Oops! Correction noted.
| That means you are free to use it even in commercial/closed source
| programs. The only restriction is, that if you change the Ltk code
| itself, you may not distribute it without publishing the source of
| your changes, but all application code using Ltk can be as closed
| source as you want :).
| By choosing the LGPL as license for the Ltk code I do not want
| to limit the use of Ltk in any way, but only ensure, that every
| change to Ltk itself gets back to the Lisp community.
| If there are any problems with the Ltk license, please point
| them out. I do not want license problems to prevent its usage.
Apologies. I didn't mean to be critical.

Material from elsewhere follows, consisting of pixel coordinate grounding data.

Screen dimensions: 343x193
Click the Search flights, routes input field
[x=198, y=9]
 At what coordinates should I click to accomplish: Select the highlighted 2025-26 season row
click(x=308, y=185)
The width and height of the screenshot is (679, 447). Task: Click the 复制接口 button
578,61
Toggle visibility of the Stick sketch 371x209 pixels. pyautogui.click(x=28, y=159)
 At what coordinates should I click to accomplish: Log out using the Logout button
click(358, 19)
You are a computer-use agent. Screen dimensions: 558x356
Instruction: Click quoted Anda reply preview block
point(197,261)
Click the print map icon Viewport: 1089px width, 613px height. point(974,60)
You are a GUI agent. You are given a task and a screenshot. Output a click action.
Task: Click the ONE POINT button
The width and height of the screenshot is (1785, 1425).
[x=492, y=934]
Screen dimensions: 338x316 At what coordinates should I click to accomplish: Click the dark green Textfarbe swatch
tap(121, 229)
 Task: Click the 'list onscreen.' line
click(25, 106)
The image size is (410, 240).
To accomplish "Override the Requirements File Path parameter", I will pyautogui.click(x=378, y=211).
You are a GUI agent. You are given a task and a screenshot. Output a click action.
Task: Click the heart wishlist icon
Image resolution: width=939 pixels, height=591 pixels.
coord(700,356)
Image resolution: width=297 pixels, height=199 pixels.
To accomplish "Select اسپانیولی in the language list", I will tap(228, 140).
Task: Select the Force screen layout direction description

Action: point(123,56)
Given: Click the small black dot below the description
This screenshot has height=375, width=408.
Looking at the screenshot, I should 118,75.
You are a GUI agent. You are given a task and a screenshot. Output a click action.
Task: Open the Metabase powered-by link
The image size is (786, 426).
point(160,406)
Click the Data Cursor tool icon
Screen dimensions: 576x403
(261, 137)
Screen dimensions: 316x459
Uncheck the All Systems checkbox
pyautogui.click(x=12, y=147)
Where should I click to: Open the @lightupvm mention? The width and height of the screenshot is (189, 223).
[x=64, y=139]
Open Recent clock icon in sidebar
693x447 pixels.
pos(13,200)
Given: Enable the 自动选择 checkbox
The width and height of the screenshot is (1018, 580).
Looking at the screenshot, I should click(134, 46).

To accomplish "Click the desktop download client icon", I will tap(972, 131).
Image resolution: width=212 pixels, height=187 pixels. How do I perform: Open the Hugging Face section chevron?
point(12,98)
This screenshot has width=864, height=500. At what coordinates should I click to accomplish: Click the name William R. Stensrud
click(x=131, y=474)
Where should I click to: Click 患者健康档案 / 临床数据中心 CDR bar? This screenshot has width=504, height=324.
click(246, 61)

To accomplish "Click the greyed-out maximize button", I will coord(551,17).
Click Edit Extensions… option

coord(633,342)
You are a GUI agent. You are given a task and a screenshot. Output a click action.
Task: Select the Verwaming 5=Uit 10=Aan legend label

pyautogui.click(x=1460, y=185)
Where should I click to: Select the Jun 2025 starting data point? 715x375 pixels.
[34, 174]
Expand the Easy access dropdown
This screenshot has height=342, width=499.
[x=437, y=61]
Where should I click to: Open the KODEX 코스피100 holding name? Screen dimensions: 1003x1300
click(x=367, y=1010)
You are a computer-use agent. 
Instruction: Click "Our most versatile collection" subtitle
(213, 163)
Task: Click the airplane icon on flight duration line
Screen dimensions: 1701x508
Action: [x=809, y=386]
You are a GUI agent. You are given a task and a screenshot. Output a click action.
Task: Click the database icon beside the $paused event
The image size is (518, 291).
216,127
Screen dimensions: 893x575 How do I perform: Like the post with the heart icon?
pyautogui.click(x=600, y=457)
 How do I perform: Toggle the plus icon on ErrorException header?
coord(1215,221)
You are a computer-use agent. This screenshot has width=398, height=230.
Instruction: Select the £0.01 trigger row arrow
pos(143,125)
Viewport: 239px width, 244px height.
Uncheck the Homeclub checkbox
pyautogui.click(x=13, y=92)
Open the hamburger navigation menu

Your package looks like
a very nice contribution to the state of the art, and is appreciated.
But it's not clear that the LGPL "does the right thing" when applied
to Lisp code, which is why Franz invented the LLGPL:
It's not even 100% certain (IMHO) that the LLGPL doesn't violate the
LGPL, since provision #10 of the LGPL says:
... You may not impose any further restrictions on the recipients'
exercise of the rights granted herein. ...
which the LLGPL "preamble" perhaps violates by making its "certain
clarifications" of the LGPL (specifically, those affecting #5 & #6).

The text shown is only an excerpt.